La première demande que Josh Gorges a formulée aux patrons des Sabres de Buffalo l'été dernier, c'est un chandail. Pas une place de stationnement, pas une liste des meilleurs restos en ville, pas le nom d'un bon courtier immobilier.

Juste un chandail.

«Je voulais avoir le chandail de l'équipe pour pouvoir le porter à la maison... Je voulais m'habituer un peu», explique-t-il en souriant.

Gorges raconte tout ça devant le vestiaire des Sabres, à Buffalo. Ça fait un peu drôle de le voir comme ça, en bleu et jaune, alors qu'on l'a vu en bleu, blanc et rouge pendant toutes ces années.

Ça lui a fait drôle à lui aussi.

«En portant le chandail (des Sabres) chez moi, je voyais bien que c'était quelque chose de différent. Après avoir porté le même maillot pendant huit ans, c'est un changement qui est un peu radical. Je voulais juste m'habituer...»

Gorges rit un peu quand il repense à ça. Mais il rit moins quand il repense aux jours qui ont précédé la livraison express du nouveau chandail à la maison.

Parce que partir de Montréal, quitter cette équipe-là de manière aussi abrupte, ce n'était pas son idée. Lui, il se voyait continuer, tenter de mener l'équipe aux sommets. Et pourquoi pas? Il lui restait quatre ans de contrat, et il était parmi les vétérans les plus respectés du club.

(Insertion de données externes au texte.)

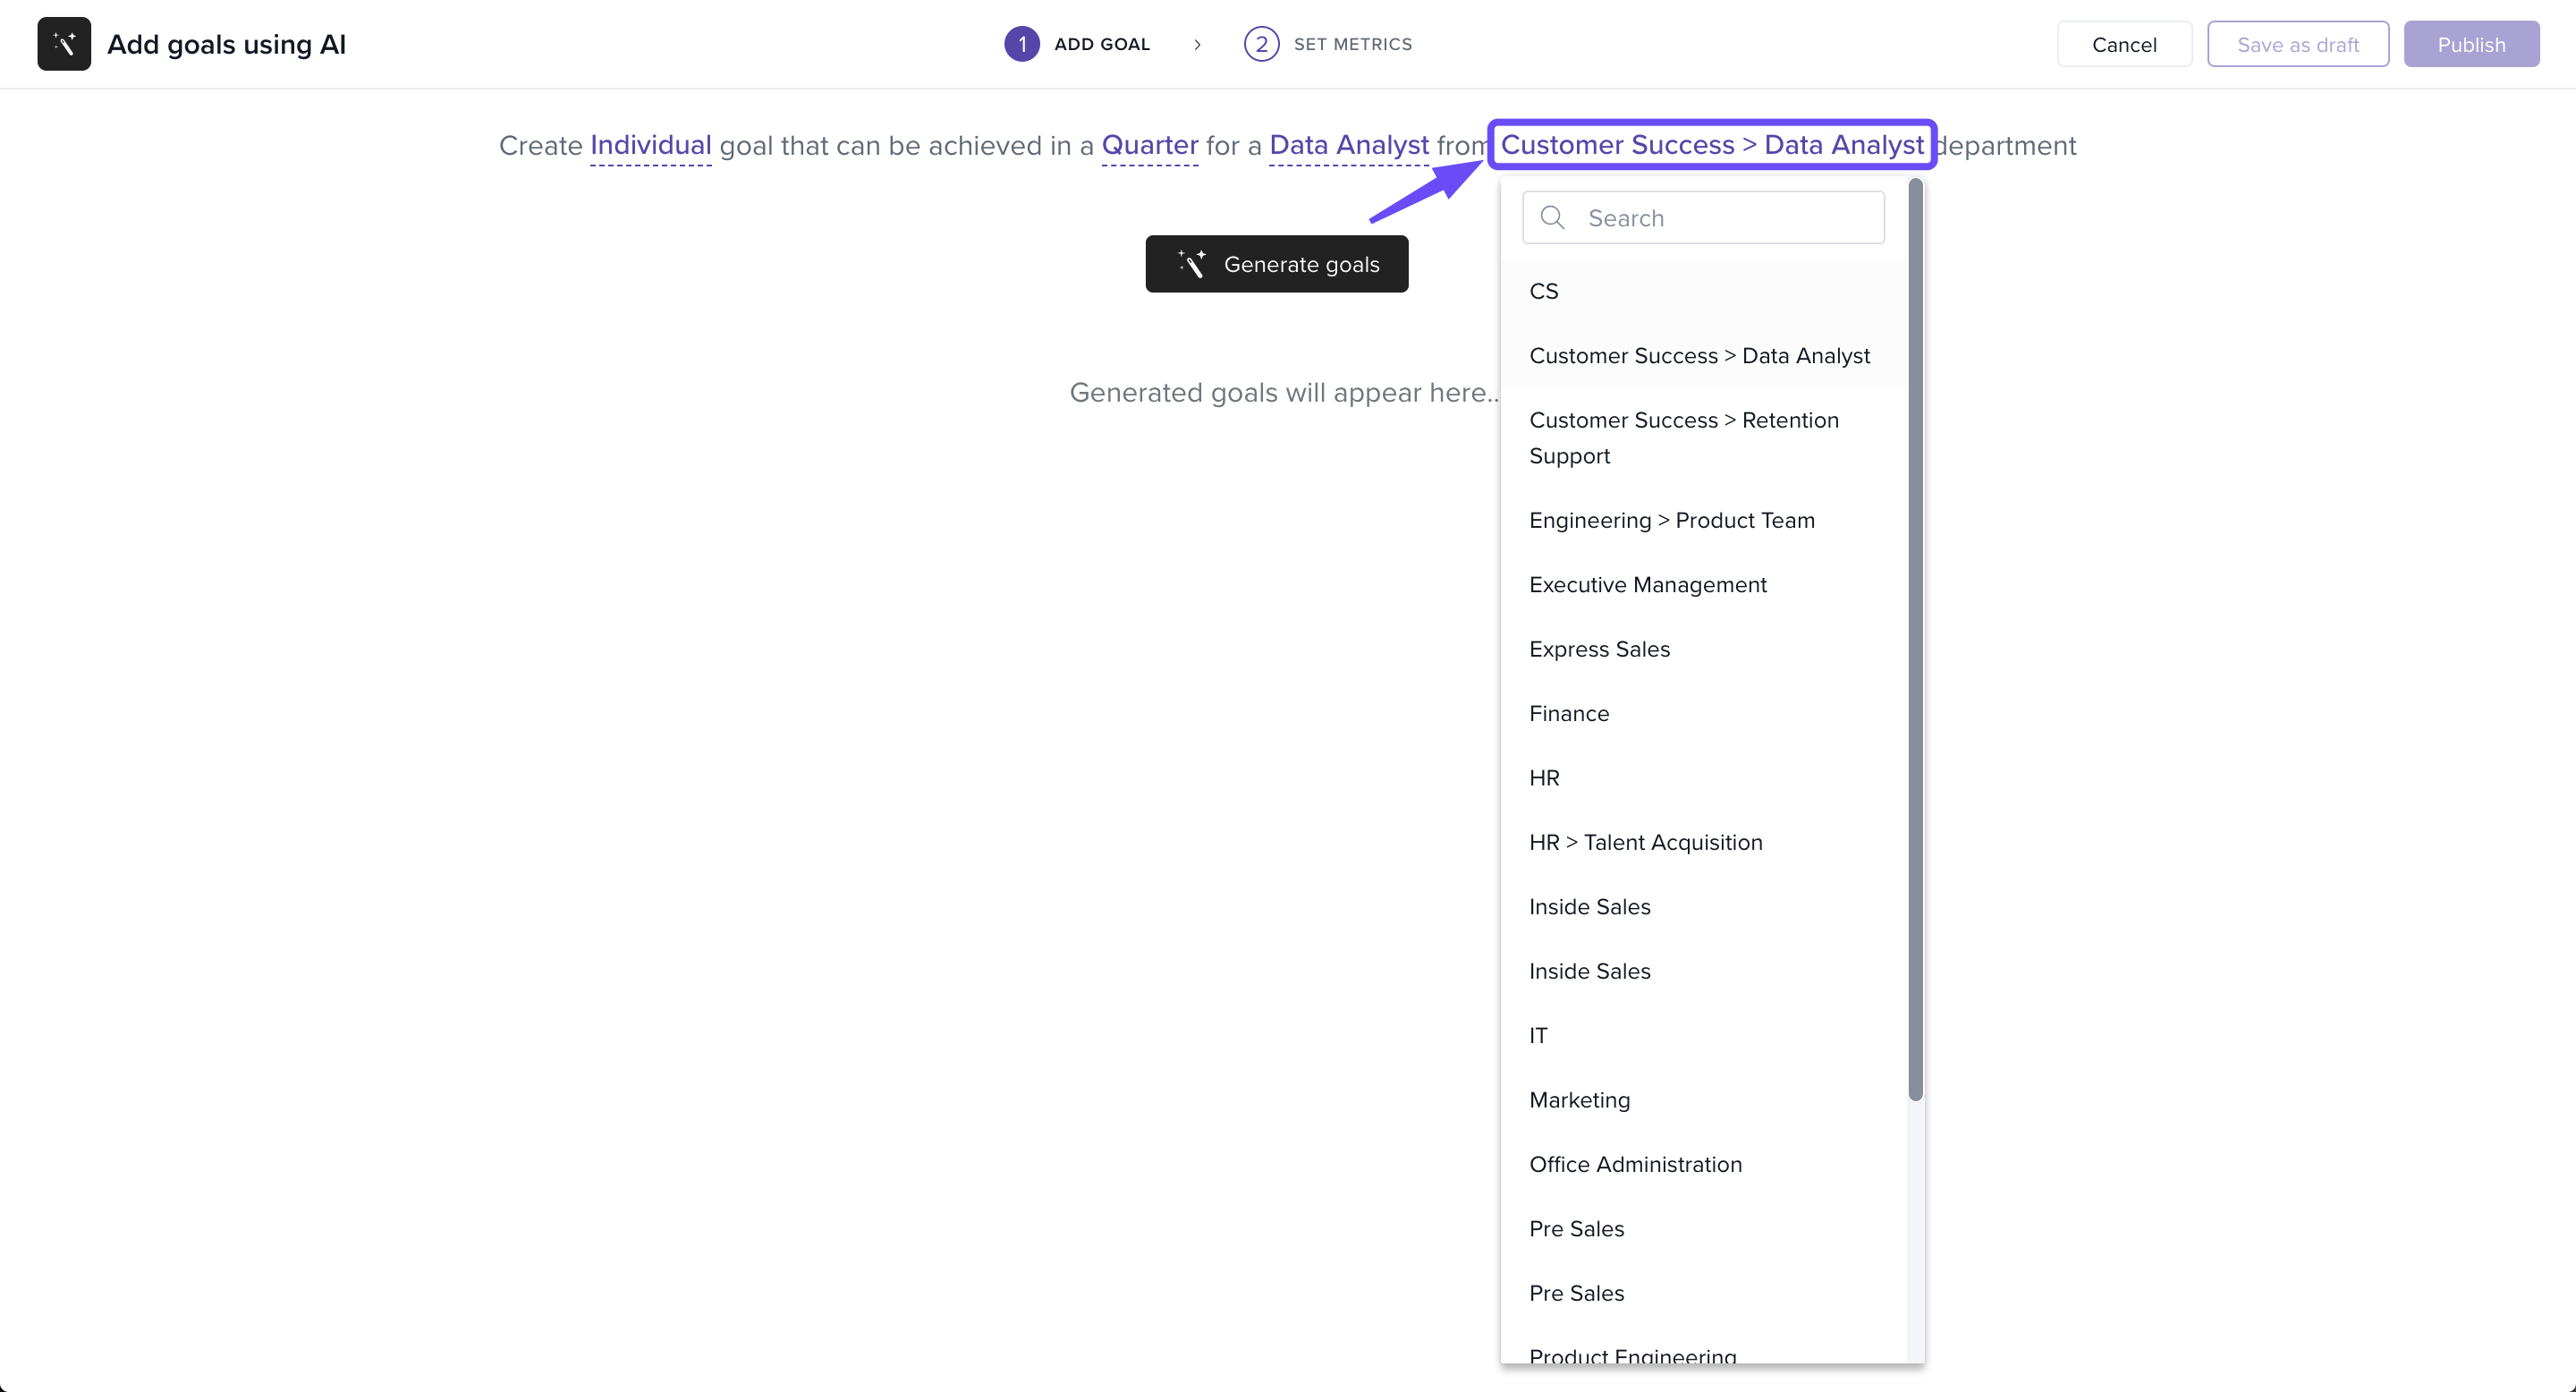Click the Publish button
Image resolution: width=2576 pixels, height=1392 pixels.
pos(2470,44)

Puis, il y a eu ce coup de fil.

«Je ne me souviens plus de la date exacte, mais c'était trois jours avant le 1er juillet... Mon agent m'a appelé pour me dire que le Canadien voulait m'échanger à Toronto. Ils avaient besoin de ma permission, parce que les Leafs étaient sur ma liste des clubs auxquels je ne voulais pas être échangé.

«Je suis le genre de gars... quand je commence quelque chose, je veux aller jusqu'au bout. Je m'étais engagé à gagner la Coupe Stanley à Montréal. C'était ça le but, le rêve. Et quand tu te fais dire que ce rêve-là n'est plus possible, c'est difficile. Je ne m'y attendais pas du tout.»

Les jours qui ont suivi ont été difficiles, confus. En partant, Josh Gorges ne voulait rien savoir du chandail bleu à la feuille d'érable. «Cela aurait été injuste pour les Leafs; je n'aurais pas pu être le même joueur avec eux, pas avec la rivalité que j'ai connue entre les deux équipes. C'est une rivalité qu'on ne peut pas oublier. Je ne voulais pas aller là-bas.»

Il n'a pas vraiment cherché à savoir pourquoi le Canadien, soudainement, ne voulait plus de lui. «Je n'ai pas parlé de ça avec Marc Bergevin... Je ne sais pas si ça m'aurait donné quelque chose. J'ai compris que c'était une décision d'affaires.»

***

À Buffalo, Josh Gorges s'amène dans le rôle du vétéran qui doit aider les jeunes. Ce n'est pas tout à fait nouveau. Ce qui est nouveau par contre, c'est l'environnement. Les détails. Ce numéro 4 qu'il va porter cette saison. «Ils m'ont appelé à propos du 26, Matt Moulson le voulait aussi... Je leur ai dit de le donner à Moulson. Je n'allais pas faire une histoire avec ça. Ici, je dois obtenir ma place, mon temps de glace. Je dois obtenir le respect des autres dans ce vestiaire.»

En attendant de disputer son premier match régulier avec les Sabres, Josh Gorges a déjà une date en tête: le 29 novembre. Ce soir-là, il ira au Centre Bell du côté des visiteurs, par le garage réservé aux autocars. Il connaît déjà l'horaire de la journée et il sait que ce ne sera pas un match comme les autres, même s'il tente bien fort de se convaincre du contraire.

C'est qu'il y a encore trop d'amis de l'autre côté, dans le camp tricolore. Il y a encore trop de souvenirs et trop de belles images qui se bousculent dans sa tête.

«Cette date-là, c'est la première chose que j'ai voulu vérifier ici en voyant le calendrier. Je vais tout faire pour que ce ne soit qu'un autre match, mais je ne pense pas que ça va être seulement un autre match...»

Et quand on lui demande de nommer une chose, un moment marquant, qu'il va retenir de ses huit années à Montréal, Gorges a du mal à répondre. Une chose, une seule? Ça lui paraît impossible.

Quand il y pense bien fort, ce qu'il retient, c'est un chandail. Encore un chandail.

«Mon souvenir le plus précieux du temps passé à Montréal, c'est quand j'ai mis le chandail du Canadien pour la première fois. C'était ici à Buffalo... J'ai réalisé que de mettre ce chandail-là, c'était différent. J'ai entrepris ma carrière à San Jose, mais c'est vraiment à Montréal que tout a commencé pour moi.»